Thursday, 28 February 2013

Pruney Hands

I always thought your hands turning pruney in the water had to do with water entering your body, swelling your skin and your skin accommodating it's extra bits by wrinkling. So that's what I originally said to Beans when she asked, but some research (googling) to figure out the exact mechanics behind this has yielded some interesting results:

1. People are actually researching pruney hands
2. It may be more of an evolutionary adaptation than a simple biological response

So lets start from the beginning. Your skin has it's own oil, called sebum, which makes you waterproof (which is kind of like having a superpower). So that's why when you wash your hands, hang out in the rain or spill tea on yourself while writing blogs you don't automatically wrinkle up. Prolonged exposure to water though will make the sebum come off, which is when the water gets in there. Once you are dry it makes itself again and pretty soon you are oiled back up.

So this immediately begs the question - if sebum is everywhere, why do only the fingers and toes wrinkle up when it washes off?

The wrinkling isn't just a reaction to the intake of water, that's just the trigger. The wrinkling is the blood vessels constricting which is controlled by the nervous system.

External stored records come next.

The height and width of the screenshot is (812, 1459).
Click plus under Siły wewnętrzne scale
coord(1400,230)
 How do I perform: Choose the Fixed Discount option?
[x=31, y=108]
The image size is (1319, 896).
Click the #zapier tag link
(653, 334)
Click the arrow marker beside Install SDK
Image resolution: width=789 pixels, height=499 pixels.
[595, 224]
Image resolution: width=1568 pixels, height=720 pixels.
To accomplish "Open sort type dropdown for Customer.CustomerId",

Turns out a while back scientists noticed that fingers that were severed or had blood flow constricted did not wrinkle - more proof that it's not just a response to excess water.

It may be (and the research is just beginning on this) that skin wrinkles rather than just swelling up to help us grip when we're wet. When it's raining or near rivers, this would have been an advantage to long-ago ancestors when hunting or gathering. Like tire grooves on your hands and feet. The researchers noticed that all fingers wrinkle the same - long channels starting at the top of the finger. We're at the point of evolution where a coincidence like that can't possibly be random. They are now looking to see if primates have the same response. It'd be pretty handy for climbing wet trees.

Do wrinkly fingers help us when Mummy makes us do the dishes while camping?

Other researchers are testing these theories - making people complete tasks in pruney and un-pruney states. And indeed they found that people could indeed handle things, like wet marbles, better while pruney. The next step is to determine if it's water runoff that makes it grip better or if the grooves change the skin's texture for added grippyness.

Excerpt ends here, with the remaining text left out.